Mon. Not. R. Astron. Soc., 489, 4530-4542 (2019/November-2)
Origin of the PN molecule in star-forming regions: the enlarged sample.
FONTANI F., RIVILLA V.M., VAN DER TAK F.F.S., MININNI C., BELTRAN M.T. and CASELLI P.
Abstract (from CDS):
Phosphorus nitride (PN) is the P-bearing species with the highest number of detections in star-forming regions. Multiline studies of the molecule have shown that the excitation temperature of PN is usually lower than the gas kinetic temperature, suggesting that PN is likely in conditions of sub-thermal excitation. We present an analysis of PN that takes the possible sub-thermal excitation conditions into account in a sample of 24 massive star-forming regions. We observed PN (2-1), (3-2), (4-3), and (6-5) with the IRAM-30m and APEX telescopes and detected PN lines in 15 of them.
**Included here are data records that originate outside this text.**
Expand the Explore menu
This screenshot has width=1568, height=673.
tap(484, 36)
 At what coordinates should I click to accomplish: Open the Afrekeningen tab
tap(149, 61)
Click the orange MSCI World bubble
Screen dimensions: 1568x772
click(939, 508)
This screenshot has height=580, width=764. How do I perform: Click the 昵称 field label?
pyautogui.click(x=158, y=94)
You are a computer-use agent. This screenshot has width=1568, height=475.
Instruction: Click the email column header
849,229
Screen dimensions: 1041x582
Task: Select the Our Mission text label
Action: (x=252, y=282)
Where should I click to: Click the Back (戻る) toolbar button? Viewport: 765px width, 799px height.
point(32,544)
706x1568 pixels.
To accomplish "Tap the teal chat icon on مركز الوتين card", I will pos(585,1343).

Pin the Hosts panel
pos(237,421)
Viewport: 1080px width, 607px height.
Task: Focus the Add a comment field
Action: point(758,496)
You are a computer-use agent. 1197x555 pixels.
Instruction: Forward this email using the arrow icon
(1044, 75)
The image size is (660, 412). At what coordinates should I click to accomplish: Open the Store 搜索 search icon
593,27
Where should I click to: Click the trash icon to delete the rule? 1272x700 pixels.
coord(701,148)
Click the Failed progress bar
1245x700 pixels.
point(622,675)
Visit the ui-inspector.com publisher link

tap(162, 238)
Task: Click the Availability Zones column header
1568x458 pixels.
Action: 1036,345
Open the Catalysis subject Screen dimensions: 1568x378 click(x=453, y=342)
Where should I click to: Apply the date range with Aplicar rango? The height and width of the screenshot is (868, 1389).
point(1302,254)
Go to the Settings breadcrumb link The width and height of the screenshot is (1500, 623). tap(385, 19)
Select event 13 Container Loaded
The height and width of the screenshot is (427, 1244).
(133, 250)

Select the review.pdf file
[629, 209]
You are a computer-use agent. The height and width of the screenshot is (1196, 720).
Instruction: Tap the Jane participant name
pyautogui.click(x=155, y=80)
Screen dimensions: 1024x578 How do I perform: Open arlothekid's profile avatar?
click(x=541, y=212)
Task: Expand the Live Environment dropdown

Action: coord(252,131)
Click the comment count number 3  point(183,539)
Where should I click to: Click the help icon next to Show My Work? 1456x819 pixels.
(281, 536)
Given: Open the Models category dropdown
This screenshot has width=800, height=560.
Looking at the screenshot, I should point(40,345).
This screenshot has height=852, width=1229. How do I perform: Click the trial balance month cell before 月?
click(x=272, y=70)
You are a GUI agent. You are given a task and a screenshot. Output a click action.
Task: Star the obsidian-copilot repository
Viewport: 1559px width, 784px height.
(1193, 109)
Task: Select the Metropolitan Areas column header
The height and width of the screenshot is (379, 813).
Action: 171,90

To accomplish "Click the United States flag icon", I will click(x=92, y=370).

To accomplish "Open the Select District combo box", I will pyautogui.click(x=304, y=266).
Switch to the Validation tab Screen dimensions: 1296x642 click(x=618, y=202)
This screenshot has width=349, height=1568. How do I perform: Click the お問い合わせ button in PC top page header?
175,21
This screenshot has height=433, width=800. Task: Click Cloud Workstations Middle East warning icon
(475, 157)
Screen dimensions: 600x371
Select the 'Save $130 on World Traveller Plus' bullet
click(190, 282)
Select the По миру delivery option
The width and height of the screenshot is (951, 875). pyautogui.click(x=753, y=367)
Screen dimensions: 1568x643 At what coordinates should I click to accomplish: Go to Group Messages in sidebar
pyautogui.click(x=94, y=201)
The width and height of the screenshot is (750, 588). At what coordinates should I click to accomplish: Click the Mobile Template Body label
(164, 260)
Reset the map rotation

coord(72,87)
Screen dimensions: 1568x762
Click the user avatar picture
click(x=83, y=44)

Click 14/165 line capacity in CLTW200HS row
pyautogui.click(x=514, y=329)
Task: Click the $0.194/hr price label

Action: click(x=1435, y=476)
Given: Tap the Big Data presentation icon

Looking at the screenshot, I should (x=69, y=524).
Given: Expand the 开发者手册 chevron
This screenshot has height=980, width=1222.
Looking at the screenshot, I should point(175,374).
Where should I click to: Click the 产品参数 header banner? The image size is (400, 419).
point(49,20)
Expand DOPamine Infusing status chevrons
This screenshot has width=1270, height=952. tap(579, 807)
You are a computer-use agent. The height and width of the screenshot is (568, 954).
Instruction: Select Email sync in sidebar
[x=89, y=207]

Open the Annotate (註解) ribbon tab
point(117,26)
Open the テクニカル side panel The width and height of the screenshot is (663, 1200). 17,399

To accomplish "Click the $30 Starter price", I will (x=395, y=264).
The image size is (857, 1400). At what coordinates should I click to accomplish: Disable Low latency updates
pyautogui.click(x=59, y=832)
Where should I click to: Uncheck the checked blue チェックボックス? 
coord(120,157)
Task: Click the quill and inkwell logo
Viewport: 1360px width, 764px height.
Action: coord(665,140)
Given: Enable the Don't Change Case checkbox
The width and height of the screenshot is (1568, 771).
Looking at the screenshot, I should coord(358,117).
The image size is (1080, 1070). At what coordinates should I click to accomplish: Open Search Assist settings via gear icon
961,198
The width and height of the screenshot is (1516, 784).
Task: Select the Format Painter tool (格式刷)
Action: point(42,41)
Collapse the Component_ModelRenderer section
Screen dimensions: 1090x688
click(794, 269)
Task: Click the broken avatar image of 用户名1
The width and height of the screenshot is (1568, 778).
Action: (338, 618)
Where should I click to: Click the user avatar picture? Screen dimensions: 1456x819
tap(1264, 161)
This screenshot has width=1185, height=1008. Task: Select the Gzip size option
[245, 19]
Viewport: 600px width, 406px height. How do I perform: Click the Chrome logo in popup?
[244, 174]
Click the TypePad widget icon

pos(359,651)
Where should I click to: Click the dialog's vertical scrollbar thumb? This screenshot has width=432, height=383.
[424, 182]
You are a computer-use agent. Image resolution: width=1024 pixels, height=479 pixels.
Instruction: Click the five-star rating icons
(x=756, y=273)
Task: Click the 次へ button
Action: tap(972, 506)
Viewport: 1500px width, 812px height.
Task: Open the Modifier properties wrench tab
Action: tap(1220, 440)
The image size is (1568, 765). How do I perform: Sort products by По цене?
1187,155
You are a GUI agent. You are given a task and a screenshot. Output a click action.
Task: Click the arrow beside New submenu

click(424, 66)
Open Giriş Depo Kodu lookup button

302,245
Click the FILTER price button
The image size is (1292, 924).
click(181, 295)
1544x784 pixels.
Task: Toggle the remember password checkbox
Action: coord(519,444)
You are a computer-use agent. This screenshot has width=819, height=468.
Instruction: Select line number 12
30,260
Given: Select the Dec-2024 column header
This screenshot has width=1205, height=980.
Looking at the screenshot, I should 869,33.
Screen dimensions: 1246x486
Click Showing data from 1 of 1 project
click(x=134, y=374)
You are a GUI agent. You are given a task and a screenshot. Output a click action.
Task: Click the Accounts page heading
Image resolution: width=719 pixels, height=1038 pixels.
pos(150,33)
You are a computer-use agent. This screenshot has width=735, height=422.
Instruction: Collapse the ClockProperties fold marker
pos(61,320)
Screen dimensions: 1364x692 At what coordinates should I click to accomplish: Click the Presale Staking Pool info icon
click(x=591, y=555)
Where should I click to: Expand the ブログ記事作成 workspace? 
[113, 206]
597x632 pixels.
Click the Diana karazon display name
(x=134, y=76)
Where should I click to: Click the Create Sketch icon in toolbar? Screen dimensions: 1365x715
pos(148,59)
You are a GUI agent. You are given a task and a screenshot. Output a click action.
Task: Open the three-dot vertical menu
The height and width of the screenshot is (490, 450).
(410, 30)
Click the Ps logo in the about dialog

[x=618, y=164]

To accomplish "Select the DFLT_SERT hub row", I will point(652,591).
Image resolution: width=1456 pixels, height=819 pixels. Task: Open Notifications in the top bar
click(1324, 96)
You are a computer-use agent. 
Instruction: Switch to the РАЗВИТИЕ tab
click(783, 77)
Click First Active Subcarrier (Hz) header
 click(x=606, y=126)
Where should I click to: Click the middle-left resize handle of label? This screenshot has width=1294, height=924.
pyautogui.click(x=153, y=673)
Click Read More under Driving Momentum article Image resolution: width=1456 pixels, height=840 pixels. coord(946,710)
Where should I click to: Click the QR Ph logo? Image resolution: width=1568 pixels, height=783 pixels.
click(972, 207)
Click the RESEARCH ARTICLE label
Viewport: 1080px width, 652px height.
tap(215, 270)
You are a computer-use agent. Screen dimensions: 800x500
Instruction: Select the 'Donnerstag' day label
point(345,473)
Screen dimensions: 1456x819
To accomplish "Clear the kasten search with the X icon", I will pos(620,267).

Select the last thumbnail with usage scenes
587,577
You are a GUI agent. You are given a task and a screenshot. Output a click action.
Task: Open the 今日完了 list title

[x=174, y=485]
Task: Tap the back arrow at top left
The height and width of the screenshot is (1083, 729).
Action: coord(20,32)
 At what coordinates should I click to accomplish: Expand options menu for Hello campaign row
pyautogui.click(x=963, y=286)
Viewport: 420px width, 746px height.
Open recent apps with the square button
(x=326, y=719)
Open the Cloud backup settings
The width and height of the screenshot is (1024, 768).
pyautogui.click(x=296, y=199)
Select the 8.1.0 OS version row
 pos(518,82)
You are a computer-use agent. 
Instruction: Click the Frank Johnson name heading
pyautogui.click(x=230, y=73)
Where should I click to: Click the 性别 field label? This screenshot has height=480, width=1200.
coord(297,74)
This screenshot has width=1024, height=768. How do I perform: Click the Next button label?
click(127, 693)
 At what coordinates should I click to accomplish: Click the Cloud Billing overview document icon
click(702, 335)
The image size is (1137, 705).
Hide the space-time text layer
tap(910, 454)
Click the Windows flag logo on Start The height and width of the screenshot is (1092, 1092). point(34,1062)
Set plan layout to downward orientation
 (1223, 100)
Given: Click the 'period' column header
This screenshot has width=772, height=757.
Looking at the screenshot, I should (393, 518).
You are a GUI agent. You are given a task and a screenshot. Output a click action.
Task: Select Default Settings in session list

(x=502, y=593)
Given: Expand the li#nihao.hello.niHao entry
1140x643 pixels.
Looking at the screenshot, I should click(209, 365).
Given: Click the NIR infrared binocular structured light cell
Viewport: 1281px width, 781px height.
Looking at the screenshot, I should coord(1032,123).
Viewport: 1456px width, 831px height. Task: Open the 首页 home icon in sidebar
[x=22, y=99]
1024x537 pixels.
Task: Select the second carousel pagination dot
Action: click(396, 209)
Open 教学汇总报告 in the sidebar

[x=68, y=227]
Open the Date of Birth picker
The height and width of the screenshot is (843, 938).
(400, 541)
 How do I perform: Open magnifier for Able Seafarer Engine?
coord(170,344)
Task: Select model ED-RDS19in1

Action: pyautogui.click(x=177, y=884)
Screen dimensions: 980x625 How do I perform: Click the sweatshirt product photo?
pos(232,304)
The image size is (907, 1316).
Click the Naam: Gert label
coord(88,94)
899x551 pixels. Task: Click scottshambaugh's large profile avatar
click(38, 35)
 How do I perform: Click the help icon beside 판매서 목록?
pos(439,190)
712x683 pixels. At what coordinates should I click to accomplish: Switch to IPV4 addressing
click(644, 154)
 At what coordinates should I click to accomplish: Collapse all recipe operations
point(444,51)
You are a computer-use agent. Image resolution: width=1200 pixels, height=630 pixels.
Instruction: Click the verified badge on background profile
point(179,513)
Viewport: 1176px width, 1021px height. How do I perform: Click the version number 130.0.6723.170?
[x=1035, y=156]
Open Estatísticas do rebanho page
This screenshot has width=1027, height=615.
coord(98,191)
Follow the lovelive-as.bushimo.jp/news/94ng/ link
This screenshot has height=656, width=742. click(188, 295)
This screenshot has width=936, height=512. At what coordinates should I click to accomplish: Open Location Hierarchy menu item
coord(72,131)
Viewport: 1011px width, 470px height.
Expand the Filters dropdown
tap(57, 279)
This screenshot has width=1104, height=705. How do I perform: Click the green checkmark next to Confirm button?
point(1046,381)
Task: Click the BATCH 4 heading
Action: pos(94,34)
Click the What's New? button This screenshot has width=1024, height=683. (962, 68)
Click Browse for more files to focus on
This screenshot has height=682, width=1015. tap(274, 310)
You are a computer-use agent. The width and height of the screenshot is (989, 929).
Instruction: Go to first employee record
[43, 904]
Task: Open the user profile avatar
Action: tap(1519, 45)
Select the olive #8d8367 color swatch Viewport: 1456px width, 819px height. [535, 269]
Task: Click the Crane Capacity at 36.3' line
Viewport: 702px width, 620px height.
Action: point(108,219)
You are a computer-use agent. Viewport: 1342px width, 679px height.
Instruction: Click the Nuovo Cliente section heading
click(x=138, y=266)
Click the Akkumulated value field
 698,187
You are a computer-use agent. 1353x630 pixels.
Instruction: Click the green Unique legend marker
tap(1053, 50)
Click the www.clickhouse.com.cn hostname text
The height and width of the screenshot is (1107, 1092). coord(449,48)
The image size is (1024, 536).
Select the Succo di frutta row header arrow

Together with 9 similar sources detected in PN in previous works, we have analysed the largest sample of star-forming regions to date, made of 33 sources with 24 detections in total (among which 13 are new detections). Hence, we have increased the number of star-forming regions detected in PN by more than a factor 2. Our analysis indicates that the PN lines are indeed sub-thermally excited, but well described by a single excitation temperature. We have compared line profiles and fractional abundances of PN and SiO, a typical shock tracer, and found that almost all objects detected in PN have high-velocity SiO wings. Moreover, the SiO and PN abundances with respect to H2 are correlated over several orders of magnitude, and uncorrelated with gas temperature. This clearly shows that the production of PN is strongly linked to the presence of shocked gas, and rules out alternative scenarios based on thermal evaporation from iced grain mantles.
© 2019 The Author(s) Published by Oxford University Press on behalf of the Royal Astronomical Society
stars: formation - ISM: molecules - radio lines: ISM
Some sources from Table 1 are not surely identified (only through GAL name or coordinates). Source G014.33-0.65 is not identified at all (not enough information).